I have this mental image of who I want to be in my 70’s and 80’s. It’s a snapshot of a granny, loading her kayak on top of her car, or standing beside her tent in her hiking boots. There’s a relaxed smile on her face and clearly, still some hunger in her soul to find ways to more deeply drink in the fine earth. For several years I’ve been accumulating gear so I could begin backpacking. Always a camper, I had never yet hiked into the wilderness with my kitchen and bedroom on my back. I talked over my ambition with an old dear friend, an inveterate camper, who immediately offered to let me join him and another of our good friends on a trek. I was elated because I knew they would school me, but also keep me laughing while doing it.

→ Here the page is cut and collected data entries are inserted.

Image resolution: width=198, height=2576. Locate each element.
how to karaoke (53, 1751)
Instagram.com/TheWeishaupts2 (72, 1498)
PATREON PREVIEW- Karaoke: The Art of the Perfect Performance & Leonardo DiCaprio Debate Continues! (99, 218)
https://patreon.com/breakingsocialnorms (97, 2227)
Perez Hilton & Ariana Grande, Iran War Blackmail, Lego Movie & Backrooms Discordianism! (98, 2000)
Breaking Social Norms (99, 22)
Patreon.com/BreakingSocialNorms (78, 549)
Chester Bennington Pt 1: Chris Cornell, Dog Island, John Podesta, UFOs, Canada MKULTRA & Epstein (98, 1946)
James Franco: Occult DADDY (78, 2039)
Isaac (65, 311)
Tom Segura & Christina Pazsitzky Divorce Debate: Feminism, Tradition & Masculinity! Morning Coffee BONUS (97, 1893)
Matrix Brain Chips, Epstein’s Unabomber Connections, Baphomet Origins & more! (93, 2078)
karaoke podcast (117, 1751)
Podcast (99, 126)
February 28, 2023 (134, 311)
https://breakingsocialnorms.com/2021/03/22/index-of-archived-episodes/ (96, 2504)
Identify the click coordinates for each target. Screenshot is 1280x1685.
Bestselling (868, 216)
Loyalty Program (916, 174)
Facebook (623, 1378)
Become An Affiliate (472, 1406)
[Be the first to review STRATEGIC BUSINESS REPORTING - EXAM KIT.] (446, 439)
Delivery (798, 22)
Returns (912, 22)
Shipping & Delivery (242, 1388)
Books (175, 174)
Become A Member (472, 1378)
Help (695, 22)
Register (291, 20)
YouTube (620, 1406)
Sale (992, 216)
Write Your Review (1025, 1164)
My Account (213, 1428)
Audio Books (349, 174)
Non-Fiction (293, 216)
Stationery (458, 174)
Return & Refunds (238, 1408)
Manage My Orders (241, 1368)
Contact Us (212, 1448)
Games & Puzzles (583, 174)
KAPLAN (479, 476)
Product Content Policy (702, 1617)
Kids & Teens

This past weekend we set out for Mt Rogers National Park for my maiden voyage as a backpacker. Our first day out we climbed three separate stone peaks, each higher than the one before it. I struggled at first, to establish a pace, which was much slower and more measured than theirs. At the high altitude I had to grow accustomed to breathing, and to climbing on rocky, uneven trails. Each of the stone peaks was followed by a walk through an upland meadow. Formerly cows grazed this land, and rendered it open space. Now, wild ponies are allowed to graze there to keep the meadow character. The primary plant life is meadow grass, and scores of blackberry brambles and blueberry bushes, with the occasional fir tree. The view from the peaks and meadows receded in layers of mountains so numerous as to appear infinite, each growing a bit fainter. At the farthest layers they were so vapourously blue they seemed apparitions.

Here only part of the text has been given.